What is the benefit to working outside this time of year and get a day out here?
COACH KELLY: It's really beneficial. We'll be playing outside. But it looks like the next couple days will be nice, so we'll get out, get some good work. We'd rather be outside all things considered, it would be our preference. So, again, especially this time in the northeast it's dictated by weather, but it's good to get out here today.
The past three times you've spoken to us, you referenced the team after going 3-5 and their approach that week. What resonated with you about that week in particular?
COACH KELLY: Just their consistency in terms of how they approached it. That they don't really pay attention to outside noise or whatever, just they came to work every day, and the same way they came to work when we first got here, and the same way they came to work this week.
Any update on
COACH KELLY: He's been cleared to practice, so we should be good to go.
When the season started, the expectations for the fans in this city probably weren't that high. First year as a coach, and the team had not played well the last couple years. But where you're at at this point right now, is anything but making the playoffs a failure in your mind?
COACH KELLY: I don't look at it from the standpoint of what the expectations were before, what the expectations are. We prepare each week to win a football game. That's our job and that's what we do.
How has preparing with
COACH KELLY: It hasn't changed at all. We do the same exact things. We meet the same way. Every week our game plan is dictated in terms of what the other team does and what we're going to try to get accomplished. But we didn't change what we do when Mike's [Vick] in there and Nick's in there. Nick's had the ability to orchestrate this offense when we're in there, and that's what we do.

Dataset excerpts
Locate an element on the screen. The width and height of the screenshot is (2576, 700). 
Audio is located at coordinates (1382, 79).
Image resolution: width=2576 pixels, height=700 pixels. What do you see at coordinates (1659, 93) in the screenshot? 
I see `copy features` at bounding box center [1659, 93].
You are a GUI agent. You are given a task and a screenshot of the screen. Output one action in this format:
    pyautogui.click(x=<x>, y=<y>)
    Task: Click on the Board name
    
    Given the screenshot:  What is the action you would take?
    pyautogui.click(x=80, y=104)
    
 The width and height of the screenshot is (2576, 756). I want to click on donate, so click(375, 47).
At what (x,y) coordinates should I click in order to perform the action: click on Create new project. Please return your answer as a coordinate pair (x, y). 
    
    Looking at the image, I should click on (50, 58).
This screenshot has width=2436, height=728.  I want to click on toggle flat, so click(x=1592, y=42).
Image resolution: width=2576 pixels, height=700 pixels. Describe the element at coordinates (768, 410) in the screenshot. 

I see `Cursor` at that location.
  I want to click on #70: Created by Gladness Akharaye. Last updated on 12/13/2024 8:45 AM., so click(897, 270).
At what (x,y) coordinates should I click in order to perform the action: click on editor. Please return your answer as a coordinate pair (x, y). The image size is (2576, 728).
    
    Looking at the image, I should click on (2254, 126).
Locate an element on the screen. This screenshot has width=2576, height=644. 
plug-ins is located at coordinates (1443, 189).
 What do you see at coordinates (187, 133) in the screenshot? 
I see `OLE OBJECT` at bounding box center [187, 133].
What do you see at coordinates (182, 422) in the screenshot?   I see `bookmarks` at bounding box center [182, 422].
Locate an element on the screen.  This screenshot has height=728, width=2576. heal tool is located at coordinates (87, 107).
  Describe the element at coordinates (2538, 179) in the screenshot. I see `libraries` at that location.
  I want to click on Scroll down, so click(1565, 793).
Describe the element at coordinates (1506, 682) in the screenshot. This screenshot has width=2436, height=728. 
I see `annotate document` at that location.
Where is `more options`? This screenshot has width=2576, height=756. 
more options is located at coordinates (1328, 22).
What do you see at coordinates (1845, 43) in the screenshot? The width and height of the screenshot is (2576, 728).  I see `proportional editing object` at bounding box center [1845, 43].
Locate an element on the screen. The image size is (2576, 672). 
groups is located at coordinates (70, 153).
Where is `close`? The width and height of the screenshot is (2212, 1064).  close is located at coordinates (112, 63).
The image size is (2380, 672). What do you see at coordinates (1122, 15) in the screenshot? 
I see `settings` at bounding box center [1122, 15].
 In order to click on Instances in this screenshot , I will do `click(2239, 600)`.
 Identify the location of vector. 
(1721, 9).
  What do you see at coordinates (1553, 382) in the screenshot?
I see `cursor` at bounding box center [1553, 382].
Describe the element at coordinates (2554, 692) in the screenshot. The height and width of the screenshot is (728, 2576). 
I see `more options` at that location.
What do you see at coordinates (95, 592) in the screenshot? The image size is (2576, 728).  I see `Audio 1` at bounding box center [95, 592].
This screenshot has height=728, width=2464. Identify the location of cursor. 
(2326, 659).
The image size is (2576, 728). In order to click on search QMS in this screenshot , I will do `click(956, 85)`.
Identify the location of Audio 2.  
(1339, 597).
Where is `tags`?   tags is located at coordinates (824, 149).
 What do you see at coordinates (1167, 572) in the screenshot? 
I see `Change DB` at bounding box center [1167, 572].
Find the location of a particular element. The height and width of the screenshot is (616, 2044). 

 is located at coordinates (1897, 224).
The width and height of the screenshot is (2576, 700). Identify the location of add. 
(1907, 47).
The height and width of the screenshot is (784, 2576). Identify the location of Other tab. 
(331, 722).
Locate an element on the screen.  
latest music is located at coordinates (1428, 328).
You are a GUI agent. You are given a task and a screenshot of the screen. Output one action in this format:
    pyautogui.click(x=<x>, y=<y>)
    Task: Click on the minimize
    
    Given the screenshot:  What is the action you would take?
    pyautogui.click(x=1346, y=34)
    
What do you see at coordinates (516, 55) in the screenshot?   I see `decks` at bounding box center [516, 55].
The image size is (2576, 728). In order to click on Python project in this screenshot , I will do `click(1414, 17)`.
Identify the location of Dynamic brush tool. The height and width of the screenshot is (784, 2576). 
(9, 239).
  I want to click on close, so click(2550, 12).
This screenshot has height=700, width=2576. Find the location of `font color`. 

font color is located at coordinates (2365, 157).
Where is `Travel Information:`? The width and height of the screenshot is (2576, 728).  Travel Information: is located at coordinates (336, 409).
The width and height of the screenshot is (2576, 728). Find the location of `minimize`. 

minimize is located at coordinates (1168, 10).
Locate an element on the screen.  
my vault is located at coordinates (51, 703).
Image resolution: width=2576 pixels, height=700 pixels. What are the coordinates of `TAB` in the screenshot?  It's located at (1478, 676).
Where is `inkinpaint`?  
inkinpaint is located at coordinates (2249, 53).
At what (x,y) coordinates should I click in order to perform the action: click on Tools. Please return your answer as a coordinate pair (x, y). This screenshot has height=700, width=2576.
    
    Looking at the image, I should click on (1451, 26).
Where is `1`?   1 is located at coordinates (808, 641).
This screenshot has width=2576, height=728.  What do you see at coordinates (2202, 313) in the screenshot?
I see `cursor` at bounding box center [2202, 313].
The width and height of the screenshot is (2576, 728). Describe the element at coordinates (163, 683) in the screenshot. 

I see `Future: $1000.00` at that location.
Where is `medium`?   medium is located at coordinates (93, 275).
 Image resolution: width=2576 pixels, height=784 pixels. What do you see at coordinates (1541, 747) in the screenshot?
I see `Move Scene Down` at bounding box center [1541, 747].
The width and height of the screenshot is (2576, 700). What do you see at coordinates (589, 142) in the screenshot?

Exercises to complete
(1) List every sentence in the Coach Kelly press conference transcript that ends with a question mark, quoting each one.
(2) Extend the Coach Kelly press conference transcript past its final answer, keeping the same question-and-answer format.

Results of the tasks
(1)
- "What is the benefit to working outside this time of year and get a day out here?"
- "What resonated with you about that week in particular?"
- "But where you're at at this point right now, is anything but making the playoffs a failure in your mind?"

(2)
14 weeks into the season,
COACH KELLY: Really, just the one thing that stands out is he's such a great effort player and causes a lot of problems, I think when you've got a guy that will always ‑‑ just never seems like he stops. I think some of the things we didn't know about him, his ability to drop. Really with the experience and the practice that we've gotten and the games we've gotten, I think he's done a really nice job with that. I'm really happy with how he's played and what he's done since we got here.
A lot of the talk about Chicago is about their wide receives. But Matt Forte is leading the league in touches. How balanced is their attack?
COACH KELLY: Yeah, that is a tough thing to defend when you have a team like that because you have an outstanding running back, but they have two outstanding receivers. Sometimes when you play some teams, can you slant things one way or another and say, hey, we need to stop this. But I think that's the one thing about them that sticks out is that they're so multiple in terms of their talent at wide receiver, at tight end and running back, it makes it tough. You can't say, hey, if we stop this one guy, we'll be in good shape because the other guy's going to hurt you.
What about Forte can hurt you?
COACH KELLY: He's such a multi-dimensional player, he can do everything. He's maybe as good a running back as there is in pass protection. He's a mismatch at times in the passing game, depending on who you match up with him, and he's a big, physical presence when he's running the football.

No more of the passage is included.